Binding them latches engine_stream_is_external onto a non-isolated
stream that defeats the whole point of the API.
3. Atomic rollback on partial multi-engine bind (Python facade)
- The set_external_stream loop now records each successful application
and reverses them on any failure, so an engine's per-handle validation
throwing midway through a Dict-shaped binding can no longer leave
earlier engines in a half-bound state.
4. Re-entrancy / deadlock fix
- mu is now std::recursive_mutex everywhere on TRTEngine. Allows TRT
plugin -> Python -> set_external_stream re-entry on the same thread
without self-deadlock. Zero downside for the non-reentrant path.

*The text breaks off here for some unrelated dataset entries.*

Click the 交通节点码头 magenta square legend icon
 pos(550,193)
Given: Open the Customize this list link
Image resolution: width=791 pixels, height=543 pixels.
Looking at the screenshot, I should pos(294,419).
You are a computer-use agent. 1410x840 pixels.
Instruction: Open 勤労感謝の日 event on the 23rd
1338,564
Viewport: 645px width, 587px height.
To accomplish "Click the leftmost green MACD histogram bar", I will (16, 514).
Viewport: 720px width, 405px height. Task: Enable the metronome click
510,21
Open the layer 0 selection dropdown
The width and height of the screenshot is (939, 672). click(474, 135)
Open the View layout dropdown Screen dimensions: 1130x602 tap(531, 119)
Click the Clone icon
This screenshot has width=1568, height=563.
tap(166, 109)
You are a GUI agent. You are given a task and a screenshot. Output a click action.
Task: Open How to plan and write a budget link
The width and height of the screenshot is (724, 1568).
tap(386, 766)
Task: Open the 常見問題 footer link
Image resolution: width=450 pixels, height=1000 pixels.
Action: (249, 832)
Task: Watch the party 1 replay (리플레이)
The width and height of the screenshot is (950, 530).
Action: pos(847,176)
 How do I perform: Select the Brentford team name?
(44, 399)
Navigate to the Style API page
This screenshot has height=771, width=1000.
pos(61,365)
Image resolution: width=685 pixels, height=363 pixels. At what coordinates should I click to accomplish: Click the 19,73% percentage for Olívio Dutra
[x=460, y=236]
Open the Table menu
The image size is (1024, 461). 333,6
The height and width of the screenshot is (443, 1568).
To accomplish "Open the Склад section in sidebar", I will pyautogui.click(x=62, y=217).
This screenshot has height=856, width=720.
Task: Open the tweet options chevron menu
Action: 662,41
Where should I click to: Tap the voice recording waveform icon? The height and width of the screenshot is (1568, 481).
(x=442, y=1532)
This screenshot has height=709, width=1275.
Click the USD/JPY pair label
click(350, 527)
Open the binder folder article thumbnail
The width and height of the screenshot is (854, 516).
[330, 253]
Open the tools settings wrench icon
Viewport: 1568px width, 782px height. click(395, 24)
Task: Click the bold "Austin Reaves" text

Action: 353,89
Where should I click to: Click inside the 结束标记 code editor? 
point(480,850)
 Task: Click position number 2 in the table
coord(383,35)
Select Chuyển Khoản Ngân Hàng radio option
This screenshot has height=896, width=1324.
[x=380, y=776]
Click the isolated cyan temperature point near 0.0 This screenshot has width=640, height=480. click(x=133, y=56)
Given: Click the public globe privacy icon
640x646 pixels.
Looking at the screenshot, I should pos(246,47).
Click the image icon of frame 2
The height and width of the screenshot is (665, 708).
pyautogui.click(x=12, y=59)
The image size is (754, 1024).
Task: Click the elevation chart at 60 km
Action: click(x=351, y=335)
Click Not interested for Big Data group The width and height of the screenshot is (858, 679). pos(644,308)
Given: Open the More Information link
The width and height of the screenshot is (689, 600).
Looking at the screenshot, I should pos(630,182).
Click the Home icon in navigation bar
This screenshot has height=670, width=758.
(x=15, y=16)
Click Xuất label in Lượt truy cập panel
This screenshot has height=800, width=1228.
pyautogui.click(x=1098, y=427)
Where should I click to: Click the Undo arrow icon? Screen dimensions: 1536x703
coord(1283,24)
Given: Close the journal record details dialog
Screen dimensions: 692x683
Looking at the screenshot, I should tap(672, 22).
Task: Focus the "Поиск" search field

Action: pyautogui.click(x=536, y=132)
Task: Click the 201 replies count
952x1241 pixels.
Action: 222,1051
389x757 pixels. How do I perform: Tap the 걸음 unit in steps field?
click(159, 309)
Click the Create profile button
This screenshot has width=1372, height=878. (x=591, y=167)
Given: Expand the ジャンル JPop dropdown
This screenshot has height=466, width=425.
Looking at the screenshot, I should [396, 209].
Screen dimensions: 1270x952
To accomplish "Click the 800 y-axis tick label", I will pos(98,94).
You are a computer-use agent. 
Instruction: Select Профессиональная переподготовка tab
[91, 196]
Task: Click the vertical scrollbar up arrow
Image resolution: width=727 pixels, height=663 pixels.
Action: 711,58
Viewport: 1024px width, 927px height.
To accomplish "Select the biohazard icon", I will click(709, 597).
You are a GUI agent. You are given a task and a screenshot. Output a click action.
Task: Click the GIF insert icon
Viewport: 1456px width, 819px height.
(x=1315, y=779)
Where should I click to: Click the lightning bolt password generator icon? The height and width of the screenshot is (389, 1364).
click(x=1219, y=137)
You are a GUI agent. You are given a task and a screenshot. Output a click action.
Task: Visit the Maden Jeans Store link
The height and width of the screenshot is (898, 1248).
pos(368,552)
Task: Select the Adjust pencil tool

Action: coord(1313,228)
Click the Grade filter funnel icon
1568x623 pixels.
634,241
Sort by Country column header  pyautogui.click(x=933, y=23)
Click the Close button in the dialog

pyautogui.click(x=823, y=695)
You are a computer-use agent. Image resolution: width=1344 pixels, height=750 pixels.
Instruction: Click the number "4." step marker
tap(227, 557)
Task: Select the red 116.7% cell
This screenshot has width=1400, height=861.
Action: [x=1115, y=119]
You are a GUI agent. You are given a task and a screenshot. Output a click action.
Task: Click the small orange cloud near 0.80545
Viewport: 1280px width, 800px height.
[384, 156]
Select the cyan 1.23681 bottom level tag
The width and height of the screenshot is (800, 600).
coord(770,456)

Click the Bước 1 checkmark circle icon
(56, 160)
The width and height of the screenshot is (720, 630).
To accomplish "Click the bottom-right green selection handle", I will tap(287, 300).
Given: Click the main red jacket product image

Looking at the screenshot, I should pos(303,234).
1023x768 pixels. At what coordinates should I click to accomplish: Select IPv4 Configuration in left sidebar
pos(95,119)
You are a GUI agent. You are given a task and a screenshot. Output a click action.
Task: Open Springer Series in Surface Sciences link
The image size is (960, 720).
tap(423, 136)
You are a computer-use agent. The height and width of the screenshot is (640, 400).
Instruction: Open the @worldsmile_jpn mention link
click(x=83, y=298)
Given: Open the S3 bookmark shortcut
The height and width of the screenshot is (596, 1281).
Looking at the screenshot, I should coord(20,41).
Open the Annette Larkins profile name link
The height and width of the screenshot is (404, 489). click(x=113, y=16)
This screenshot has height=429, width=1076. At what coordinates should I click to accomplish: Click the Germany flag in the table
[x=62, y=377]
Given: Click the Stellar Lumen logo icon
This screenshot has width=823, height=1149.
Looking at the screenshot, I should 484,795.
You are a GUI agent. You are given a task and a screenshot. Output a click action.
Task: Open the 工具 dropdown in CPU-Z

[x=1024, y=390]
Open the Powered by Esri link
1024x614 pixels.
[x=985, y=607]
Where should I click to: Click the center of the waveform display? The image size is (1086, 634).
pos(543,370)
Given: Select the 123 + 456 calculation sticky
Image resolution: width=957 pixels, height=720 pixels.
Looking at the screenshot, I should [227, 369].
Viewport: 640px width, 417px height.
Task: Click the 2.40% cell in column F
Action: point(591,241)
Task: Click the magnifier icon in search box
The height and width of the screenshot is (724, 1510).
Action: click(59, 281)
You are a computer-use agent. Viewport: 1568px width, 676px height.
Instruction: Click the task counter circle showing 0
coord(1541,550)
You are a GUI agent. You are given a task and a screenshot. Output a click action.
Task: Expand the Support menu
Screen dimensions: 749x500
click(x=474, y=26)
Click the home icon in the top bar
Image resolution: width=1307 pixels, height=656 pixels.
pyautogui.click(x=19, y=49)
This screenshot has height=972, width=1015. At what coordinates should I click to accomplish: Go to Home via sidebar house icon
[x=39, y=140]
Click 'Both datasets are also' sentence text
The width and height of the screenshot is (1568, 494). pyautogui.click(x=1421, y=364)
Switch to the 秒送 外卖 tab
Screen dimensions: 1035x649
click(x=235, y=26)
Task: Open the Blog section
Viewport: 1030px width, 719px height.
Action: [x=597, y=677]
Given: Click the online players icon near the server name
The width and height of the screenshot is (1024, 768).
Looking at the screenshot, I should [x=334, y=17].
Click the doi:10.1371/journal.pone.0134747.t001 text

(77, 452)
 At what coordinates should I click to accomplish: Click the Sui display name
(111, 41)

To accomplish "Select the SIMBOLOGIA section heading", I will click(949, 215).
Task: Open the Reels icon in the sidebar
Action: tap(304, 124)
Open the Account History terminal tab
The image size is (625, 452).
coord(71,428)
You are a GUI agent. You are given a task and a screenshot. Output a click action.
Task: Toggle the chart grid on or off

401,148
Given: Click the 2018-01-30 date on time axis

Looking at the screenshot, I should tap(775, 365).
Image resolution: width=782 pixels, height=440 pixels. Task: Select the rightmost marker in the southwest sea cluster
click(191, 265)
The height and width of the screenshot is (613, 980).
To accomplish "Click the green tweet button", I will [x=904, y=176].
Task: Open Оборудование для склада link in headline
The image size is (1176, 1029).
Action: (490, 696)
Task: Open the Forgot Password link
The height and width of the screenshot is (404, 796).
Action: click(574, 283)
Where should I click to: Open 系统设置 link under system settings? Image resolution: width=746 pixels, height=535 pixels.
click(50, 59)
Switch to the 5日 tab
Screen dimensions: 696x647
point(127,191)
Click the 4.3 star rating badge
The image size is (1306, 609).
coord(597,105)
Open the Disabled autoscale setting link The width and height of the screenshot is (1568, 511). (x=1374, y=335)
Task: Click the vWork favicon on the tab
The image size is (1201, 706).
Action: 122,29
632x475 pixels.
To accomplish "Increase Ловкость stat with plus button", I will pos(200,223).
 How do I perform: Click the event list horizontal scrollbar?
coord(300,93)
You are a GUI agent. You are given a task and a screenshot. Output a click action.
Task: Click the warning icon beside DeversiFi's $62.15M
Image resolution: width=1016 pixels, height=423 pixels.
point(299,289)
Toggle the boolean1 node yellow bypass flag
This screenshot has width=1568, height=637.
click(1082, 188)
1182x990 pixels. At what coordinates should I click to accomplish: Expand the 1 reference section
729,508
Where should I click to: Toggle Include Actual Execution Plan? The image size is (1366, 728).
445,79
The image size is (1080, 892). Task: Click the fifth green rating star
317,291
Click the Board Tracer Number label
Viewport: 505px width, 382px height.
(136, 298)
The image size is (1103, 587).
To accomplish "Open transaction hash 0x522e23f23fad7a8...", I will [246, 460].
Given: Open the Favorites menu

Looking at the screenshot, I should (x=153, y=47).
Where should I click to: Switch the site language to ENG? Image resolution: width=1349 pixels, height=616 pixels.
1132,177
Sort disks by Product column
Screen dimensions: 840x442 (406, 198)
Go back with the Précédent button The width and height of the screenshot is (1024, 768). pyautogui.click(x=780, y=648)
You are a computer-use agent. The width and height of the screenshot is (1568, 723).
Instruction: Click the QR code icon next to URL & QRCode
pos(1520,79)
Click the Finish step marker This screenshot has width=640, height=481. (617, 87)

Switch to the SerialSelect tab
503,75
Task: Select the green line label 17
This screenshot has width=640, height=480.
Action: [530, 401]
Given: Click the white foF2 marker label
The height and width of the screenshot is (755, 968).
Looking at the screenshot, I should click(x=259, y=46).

5. Cudagraph mutual-exclusion check moved to set time
- set_external_stream now asserts CUDAGRAPHS_MODE == STANDARD up front
instead of waiting until next execute. Faster failure, clearer call
site, no wasted input migration etc. before the throw. The execute-
time guard remains as defense-in-depth (covers cudagraphs being
enabled AFTER an external stream is bound).
6. is_external_stream_set() companion accessor
- Avoids the ambiguous get_external_stream() == 0 sentinel pattern.
ABI-safe, cheap, exposed via torchbind.
7. Error message typo fix
- 'wraps a non-null CUDA stream is required' -> 'must wrap a non-null
CUDA stream'.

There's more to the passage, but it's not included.